Roadmap

Features

  • [ ] Per-domain normalization: keep track of mean/std per “domain”, which can be user-defined.

  • [ ] Lineage tracking: design the storage format and parser.

  • [X] Bounding Box Head: Add support for bounding box heads and associated loss functions. Issue: !9

  • [ ] Multi-head objectives: Allow multiple non-weight-tied versions of the same head to have different losses. Issue: !10

  • [X] Balanced Sampling: Better balanced API and code structure.

  • [ ] Augmentation: Better augmentation API with more options (time symmetry).

  • [ ] Online Hard Negative Mining: Track per-item loss and update sampling probabilities to target some degree of medium to hard difficulty.

  • [ ] OTS Models: Off-the-shelf Model wrapper API.

  • [ ] Distilation: Easy distilation (i.e. student / teacher networks) by settting heatmaps from existing predictions as truth targets. Issue: !17

  • [X] SMQTK: Integrate with SMQTK by providing it feature descriptors derived from our network activations / heatmaps Issue: !14

  • [ ] Train Monitoring: Log more weight statistics like rank, magnitude, etc. in tensorboard to better understand the training process.

Quality of Life

  • [ ] Manual specification of input mean / std at train time.

  • [X] Manual specification of input mean / std at predict time.

  • [ ] Better checkpoint / package management CLI tools

  • [ ] Remove old nomenclature (which may involve swapping scriptconfig aliases with the main variable).

  • [ ] Refactor tracking API. It’s the odd-duck, otherwise everything else follows very similar patterns.

Bugs

  • [X] Delayed Image #1 - bottom-left pixel bug

  • [ ] Callbacks with DDP can cause system freeze; we can workaround by disabling our callbacks, but results in other limitations.

Performance

  • [ ] Delayed Image #2 - memoize the optimization

  • [ ] JIT The Network - Or otherwise build efficient inference structure

  • [ ] Improve augmentation efficiency - Dataloaders can be bottlenecks depending on params

  • [ ] NDsampler Zarr / HDF5 backend - Zarr is newer, HDF5 works similarly.

  • [ ] On-disk stitching.

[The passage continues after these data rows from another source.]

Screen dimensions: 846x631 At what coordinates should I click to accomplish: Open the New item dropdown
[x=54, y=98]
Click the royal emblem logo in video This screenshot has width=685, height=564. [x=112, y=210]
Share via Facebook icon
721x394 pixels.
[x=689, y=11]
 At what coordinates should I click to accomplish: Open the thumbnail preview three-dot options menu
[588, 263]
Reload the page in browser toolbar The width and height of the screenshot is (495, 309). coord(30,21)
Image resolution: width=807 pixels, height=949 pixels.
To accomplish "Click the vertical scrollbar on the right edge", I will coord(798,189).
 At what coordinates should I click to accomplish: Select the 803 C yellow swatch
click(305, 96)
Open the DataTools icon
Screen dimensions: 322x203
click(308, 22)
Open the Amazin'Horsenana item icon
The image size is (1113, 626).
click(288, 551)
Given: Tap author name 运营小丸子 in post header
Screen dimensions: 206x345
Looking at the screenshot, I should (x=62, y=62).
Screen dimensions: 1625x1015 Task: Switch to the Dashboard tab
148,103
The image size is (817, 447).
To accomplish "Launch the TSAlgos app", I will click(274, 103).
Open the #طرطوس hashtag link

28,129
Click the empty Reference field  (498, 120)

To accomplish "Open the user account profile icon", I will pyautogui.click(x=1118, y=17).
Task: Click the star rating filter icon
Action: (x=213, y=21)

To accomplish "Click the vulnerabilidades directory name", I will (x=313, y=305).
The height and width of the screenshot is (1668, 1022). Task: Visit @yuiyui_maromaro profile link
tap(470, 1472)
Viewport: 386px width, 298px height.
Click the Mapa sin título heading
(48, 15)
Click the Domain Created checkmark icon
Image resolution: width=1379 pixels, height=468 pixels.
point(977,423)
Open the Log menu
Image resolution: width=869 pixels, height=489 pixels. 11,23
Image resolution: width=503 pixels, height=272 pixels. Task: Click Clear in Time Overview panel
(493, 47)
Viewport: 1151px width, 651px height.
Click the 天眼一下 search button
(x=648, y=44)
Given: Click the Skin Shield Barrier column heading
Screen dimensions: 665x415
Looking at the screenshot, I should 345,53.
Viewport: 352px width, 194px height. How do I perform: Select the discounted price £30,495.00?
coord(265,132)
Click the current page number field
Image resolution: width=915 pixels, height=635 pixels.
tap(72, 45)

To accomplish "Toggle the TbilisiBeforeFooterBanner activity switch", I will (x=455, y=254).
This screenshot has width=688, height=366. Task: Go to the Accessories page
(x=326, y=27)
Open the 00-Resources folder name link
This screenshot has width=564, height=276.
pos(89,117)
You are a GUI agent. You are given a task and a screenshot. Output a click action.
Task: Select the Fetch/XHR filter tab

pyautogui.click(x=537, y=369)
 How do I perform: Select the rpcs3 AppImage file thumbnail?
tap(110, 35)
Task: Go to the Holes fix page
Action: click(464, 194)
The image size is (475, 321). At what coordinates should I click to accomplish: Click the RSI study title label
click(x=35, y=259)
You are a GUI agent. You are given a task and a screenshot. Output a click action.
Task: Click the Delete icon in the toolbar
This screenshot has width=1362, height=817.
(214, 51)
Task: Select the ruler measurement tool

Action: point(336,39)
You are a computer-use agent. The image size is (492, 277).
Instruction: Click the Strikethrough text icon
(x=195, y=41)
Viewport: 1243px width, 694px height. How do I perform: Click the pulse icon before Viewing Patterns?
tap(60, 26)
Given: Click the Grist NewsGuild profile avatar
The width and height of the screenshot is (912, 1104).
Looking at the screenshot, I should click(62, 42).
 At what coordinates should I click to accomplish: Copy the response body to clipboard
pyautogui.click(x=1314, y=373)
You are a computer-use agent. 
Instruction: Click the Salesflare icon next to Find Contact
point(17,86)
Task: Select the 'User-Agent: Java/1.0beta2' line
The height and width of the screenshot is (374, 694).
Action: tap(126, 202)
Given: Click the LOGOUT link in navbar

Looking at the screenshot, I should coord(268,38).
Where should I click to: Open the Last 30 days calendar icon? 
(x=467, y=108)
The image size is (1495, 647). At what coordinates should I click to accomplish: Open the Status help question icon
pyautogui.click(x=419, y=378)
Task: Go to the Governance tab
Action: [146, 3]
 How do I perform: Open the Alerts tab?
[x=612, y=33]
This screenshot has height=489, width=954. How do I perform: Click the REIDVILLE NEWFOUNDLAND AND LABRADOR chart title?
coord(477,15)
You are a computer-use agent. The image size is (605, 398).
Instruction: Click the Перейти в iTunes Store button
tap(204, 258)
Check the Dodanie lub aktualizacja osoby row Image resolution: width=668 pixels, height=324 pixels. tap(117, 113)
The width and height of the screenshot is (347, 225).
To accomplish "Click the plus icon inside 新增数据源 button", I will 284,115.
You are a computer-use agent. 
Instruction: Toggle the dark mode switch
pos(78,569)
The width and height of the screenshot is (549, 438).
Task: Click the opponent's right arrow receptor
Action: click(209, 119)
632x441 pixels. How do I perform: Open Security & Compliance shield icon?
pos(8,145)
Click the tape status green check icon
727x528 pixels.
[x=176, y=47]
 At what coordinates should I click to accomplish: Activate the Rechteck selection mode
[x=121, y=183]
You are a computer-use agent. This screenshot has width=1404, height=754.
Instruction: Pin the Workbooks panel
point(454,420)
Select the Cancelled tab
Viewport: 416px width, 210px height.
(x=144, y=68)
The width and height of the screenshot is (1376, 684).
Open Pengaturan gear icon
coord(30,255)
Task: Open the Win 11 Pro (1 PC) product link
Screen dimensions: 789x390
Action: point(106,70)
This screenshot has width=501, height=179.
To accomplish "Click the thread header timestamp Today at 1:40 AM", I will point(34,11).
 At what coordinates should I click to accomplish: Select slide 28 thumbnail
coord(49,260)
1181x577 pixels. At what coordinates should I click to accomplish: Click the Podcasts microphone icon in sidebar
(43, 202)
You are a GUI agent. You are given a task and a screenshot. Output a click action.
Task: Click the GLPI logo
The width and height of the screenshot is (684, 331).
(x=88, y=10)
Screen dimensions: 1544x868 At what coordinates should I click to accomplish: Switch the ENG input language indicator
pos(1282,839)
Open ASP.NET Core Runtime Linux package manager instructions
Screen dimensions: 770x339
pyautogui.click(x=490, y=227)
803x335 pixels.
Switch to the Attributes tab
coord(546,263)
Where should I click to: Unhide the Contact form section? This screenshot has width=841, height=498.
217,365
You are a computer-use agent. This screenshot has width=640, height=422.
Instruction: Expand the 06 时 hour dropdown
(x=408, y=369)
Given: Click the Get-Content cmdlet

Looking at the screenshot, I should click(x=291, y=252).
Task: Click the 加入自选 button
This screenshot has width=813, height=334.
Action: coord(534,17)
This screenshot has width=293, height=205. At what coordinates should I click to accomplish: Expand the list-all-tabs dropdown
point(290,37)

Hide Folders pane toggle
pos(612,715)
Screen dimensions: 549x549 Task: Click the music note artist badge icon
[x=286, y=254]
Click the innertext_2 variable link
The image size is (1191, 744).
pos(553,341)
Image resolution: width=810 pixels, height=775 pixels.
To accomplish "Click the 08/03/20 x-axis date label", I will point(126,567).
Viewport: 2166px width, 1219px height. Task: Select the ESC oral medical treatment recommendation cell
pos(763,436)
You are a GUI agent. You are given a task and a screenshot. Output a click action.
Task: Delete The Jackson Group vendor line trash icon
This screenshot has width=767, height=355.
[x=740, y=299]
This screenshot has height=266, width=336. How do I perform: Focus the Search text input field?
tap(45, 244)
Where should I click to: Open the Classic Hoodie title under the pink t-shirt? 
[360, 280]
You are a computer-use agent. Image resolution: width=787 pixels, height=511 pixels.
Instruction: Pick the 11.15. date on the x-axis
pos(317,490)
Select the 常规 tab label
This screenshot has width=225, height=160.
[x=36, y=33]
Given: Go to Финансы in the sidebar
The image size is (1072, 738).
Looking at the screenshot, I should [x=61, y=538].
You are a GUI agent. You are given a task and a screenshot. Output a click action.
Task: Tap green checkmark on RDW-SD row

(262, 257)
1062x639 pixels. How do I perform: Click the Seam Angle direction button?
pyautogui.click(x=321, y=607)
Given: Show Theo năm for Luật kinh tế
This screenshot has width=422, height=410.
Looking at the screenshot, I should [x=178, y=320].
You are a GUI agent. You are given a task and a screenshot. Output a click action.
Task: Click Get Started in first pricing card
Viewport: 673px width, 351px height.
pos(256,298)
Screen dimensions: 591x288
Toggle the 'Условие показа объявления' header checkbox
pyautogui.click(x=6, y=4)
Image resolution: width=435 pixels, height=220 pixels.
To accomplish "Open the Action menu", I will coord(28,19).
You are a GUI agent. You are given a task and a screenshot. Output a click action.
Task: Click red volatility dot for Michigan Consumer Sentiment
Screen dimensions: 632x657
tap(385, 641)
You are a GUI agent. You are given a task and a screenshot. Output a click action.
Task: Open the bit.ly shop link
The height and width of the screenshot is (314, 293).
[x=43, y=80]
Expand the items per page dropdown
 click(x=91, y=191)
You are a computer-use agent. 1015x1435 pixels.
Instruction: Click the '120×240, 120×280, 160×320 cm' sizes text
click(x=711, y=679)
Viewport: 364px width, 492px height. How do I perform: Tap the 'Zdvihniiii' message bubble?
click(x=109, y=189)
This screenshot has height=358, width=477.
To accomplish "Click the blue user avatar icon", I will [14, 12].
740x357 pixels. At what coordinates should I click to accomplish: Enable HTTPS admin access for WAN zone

Allow predictions to be stitched into context directly on disk (perhaps using an Zarr/HDF5 continer?) instead of always in memory (keep the in-memory option though).

Research

  • [ ] Design experiment to determine if continual learning helps in this context.

  • [ ] Design experiment to compare heterogeneous network to divided-attention network.

  • [ ] Reproduce and integrate ScaleMAE.

  • [ ] Can we find a better way to use SAM as foundational model feature?

  • [ ] Support “soft” targets for instance segmentation loss.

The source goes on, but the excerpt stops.